Далекий, ох далекий подарок держал Веня сейчас в руках! Подарок-долг. От боцмана, которого в глаза не видел и не увидит никогда. Не стало его, а вот ведь живет, живет он все-таки и дальше жить будет в неоплатном великом долгу, в невесомом подарке, ценою равном жизни.

Не торопясь, хотя озноб уже сотрясал тело, распорол Веня тугую пленку, осторожно вынул из мешка мягкую, ворсистую шерсть и, быстро скинув мокрую одежду, натянул свитер прямо на голое тело. Свитеров таких он не только что руками не трогал, а и в глаза не видал, — тепло от него шло насыщенное, густое, будто от русской печки.

Веня добавил в камелек несколько жгутов газеты и лег на топчан, потеснив Кухтыля к стенке. Минуту он лежал в блаженной расслабленности, каждой мышцей ощущая чистый ток крови, снимающий с тела усталость, притупляющий боль.

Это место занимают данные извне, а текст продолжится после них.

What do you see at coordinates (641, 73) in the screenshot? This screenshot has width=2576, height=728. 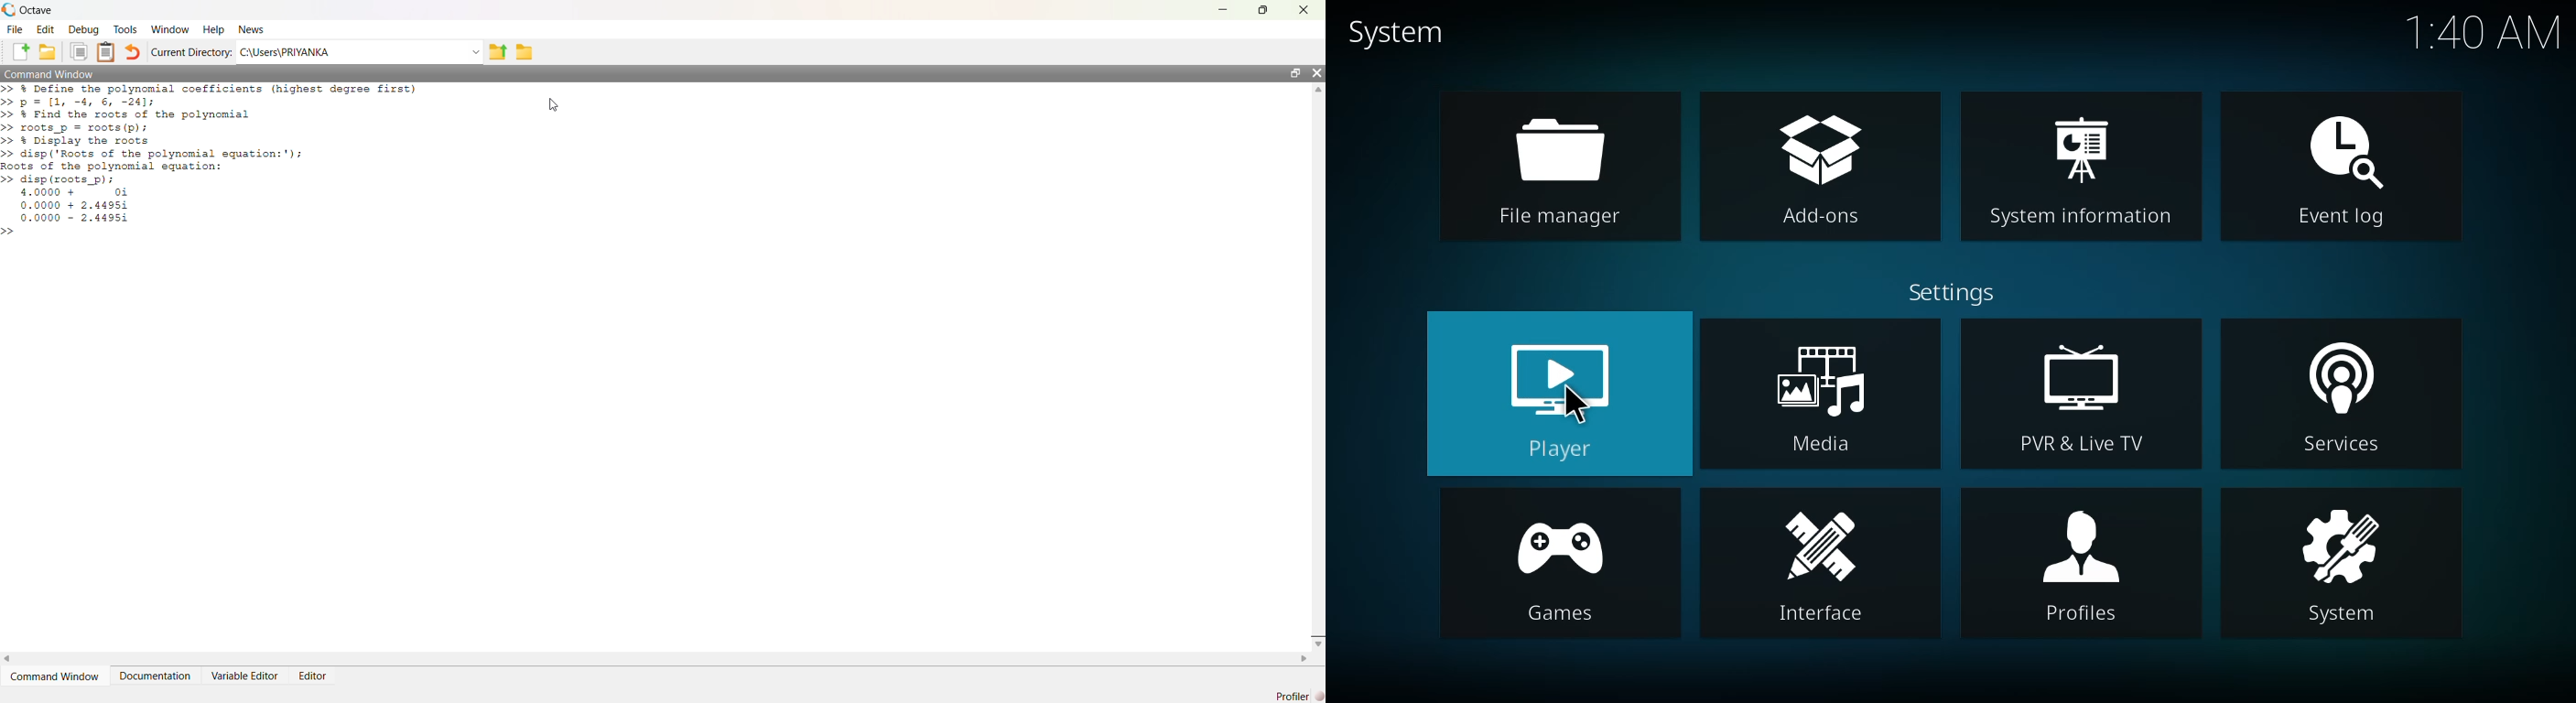 I see `Command Window` at bounding box center [641, 73].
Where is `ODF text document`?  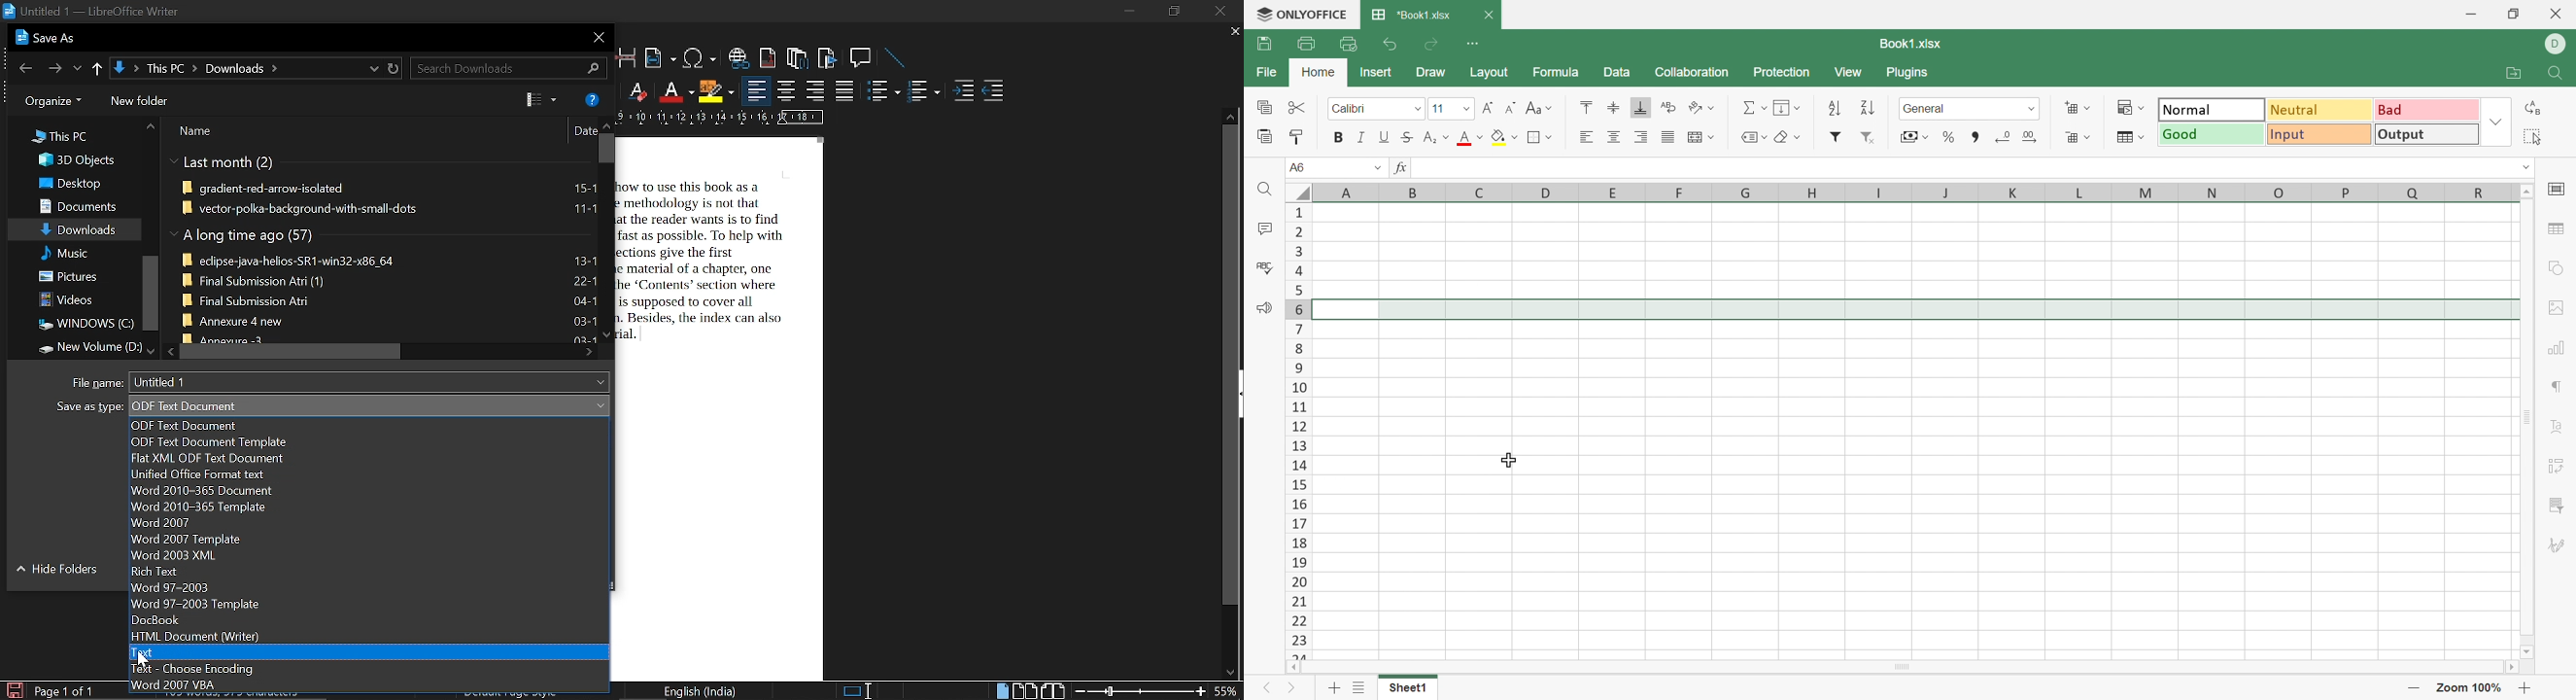 ODF text document is located at coordinates (371, 427).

— Жить можно, — негромко сказал Веня, придвигаясь к собаке. — Права Фаина, на кой ляд по порту шастать? Так хорошо дома.

Надежно, спокойно было ему в жилище, в этой тоненькой скорлупке, ограждавшей от стихии и ненужных встреч. Маленький кусочек мира — теплый, живой. А над ним нависла леденящая ночь. Она навалилась на шлюпку дождем, ветром, тяжестью неподъемной темноты. А огонек тлел, горела свечка, которую он так и не стал задувать. Кухтыль сопел рядом, прядая ушами.

«А ведь это главное — свет, такой же, как в городе, такой же, как у всех. В темноте я бы не смог», — подумал Веня.

Ветер завывал снаружи, набирая штормовую силу, гремело свалочное железо, доносились издалека судовые гудки, а пламя свечки чуть колебалось, придавая жизни надежность и смысл.